____ Data for this exercise

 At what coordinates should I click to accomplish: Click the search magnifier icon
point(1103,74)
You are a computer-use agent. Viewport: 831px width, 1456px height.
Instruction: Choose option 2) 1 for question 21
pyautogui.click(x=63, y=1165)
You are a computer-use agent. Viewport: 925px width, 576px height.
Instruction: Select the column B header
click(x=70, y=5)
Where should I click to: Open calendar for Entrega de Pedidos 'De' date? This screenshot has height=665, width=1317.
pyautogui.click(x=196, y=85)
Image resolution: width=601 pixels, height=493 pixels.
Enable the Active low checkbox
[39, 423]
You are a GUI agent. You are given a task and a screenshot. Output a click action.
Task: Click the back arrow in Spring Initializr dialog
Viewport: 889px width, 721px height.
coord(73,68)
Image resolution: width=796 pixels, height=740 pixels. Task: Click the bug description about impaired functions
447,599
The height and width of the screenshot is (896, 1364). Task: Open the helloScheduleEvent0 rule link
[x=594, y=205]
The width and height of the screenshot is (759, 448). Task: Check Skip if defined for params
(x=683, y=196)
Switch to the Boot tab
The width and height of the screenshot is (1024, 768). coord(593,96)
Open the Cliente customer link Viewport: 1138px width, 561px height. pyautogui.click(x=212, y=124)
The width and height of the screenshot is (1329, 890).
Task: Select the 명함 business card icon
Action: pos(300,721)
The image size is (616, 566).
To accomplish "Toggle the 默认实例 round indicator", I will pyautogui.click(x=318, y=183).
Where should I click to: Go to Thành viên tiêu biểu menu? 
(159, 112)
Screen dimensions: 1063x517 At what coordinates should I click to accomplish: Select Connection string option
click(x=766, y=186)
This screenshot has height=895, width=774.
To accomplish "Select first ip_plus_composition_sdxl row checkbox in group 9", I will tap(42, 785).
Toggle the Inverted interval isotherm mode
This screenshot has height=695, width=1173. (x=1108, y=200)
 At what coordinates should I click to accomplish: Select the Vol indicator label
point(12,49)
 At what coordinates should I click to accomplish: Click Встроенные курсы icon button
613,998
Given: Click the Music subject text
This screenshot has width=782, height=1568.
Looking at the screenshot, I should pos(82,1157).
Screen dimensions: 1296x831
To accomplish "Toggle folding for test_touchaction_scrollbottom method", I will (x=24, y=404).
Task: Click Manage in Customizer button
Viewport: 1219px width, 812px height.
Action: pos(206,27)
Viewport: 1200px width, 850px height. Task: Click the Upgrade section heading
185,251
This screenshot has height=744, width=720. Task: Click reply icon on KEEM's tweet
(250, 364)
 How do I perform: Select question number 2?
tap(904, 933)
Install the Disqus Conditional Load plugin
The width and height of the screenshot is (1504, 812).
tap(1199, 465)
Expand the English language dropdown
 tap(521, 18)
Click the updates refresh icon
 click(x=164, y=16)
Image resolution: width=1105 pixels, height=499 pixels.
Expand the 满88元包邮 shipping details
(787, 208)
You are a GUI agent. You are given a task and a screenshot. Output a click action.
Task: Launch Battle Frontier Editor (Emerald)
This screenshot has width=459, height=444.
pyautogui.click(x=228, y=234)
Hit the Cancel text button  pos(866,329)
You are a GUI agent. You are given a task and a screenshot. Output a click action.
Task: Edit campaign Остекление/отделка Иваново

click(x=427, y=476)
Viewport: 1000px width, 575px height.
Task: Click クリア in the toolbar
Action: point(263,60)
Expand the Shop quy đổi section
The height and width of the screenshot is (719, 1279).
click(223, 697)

________

> _What you will do_: Copy every record above exactly as it is.

> _Solution to the problem_:
 At what coordinates should I click to accomplish: Click the search magnifier icon
point(1103,74)
You are a computer-use agent. Viewport: 831px width, 1456px height.
Instruction: Choose option 2) 1 for question 21
pyautogui.click(x=63, y=1165)
You are a computer-use agent. Viewport: 925px width, 576px height.
Instruction: Select the column B header
click(x=70, y=5)
Where should I click to: Open calendar for Entrega de Pedidos 'De' date? This screenshot has height=665, width=1317.
pyautogui.click(x=196, y=85)
Image resolution: width=601 pixels, height=493 pixels.
Enable the Active low checkbox
[39, 423]
You are a GUI agent. You are given a task and a screenshot. Output a click action.
Task: Click the back arrow in Spring Initializr dialog
Viewport: 889px width, 721px height.
coord(73,68)
Image resolution: width=796 pixels, height=740 pixels. Task: Click the bug description about impaired functions
447,599
The height and width of the screenshot is (896, 1364). Task: Open the helloScheduleEvent0 rule link
[x=594, y=205]
The width and height of the screenshot is (759, 448). Task: Check Skip if defined for params
(x=683, y=196)
Switch to the Boot tab
The width and height of the screenshot is (1024, 768). coord(593,96)
Open the Cliente customer link Viewport: 1138px width, 561px height. pyautogui.click(x=212, y=124)
The width and height of the screenshot is (1329, 890).
Task: Select the 명함 business card icon
Action: pos(300,721)
The image size is (616, 566).
To accomplish "Toggle the 默认实例 round indicator", I will pyautogui.click(x=318, y=183).
Where should I click to: Go to Thành viên tiêu biểu menu? 
(159, 112)
Screen dimensions: 1063x517 At what coordinates should I click to accomplish: Select Connection string option
click(x=766, y=186)
This screenshot has height=895, width=774.
To accomplish "Select first ip_plus_composition_sdxl row checkbox in group 9", I will tap(42, 785).
Toggle the Inverted interval isotherm mode
This screenshot has height=695, width=1173. (x=1108, y=200)
 At what coordinates should I click to accomplish: Select the Vol indicator label
point(12,49)
 At what coordinates should I click to accomplish: Click Встроенные курсы icon button
613,998
Given: Click the Music subject text
This screenshot has width=782, height=1568.
Looking at the screenshot, I should pos(82,1157).
Screen dimensions: 1296x831
To accomplish "Toggle folding for test_touchaction_scrollbottom method", I will (x=24, y=404).
Task: Click Manage in Customizer button
Viewport: 1219px width, 812px height.
Action: pos(206,27)
Viewport: 1200px width, 850px height. Task: Click the Upgrade section heading
185,251
This screenshot has height=744, width=720. Task: Click reply icon on KEEM's tweet
(250, 364)
 How do I perform: Select question number 2?
tap(904, 933)
Install the Disqus Conditional Load plugin
The width and height of the screenshot is (1504, 812).
tap(1199, 465)
Expand the English language dropdown
 tap(521, 18)
Click the updates refresh icon
 click(x=164, y=16)
Image resolution: width=1105 pixels, height=499 pixels.
Expand the 满88元包邮 shipping details
(787, 208)
You are a GUI agent. You are given a task and a screenshot. Output a click action.
Task: Launch Battle Frontier Editor (Emerald)
This screenshot has width=459, height=444.
pyautogui.click(x=228, y=234)
Hit the Cancel text button  pos(866,329)
You are a GUI agent. You are given a task and a screenshot. Output a click action.
Task: Edit campaign Остекление/отделка Иваново

click(x=427, y=476)
Viewport: 1000px width, 575px height.
Task: Click クリア in the toolbar
Action: point(263,60)
Expand the Shop quy đổi section
The height and width of the screenshot is (719, 1279).
click(223, 697)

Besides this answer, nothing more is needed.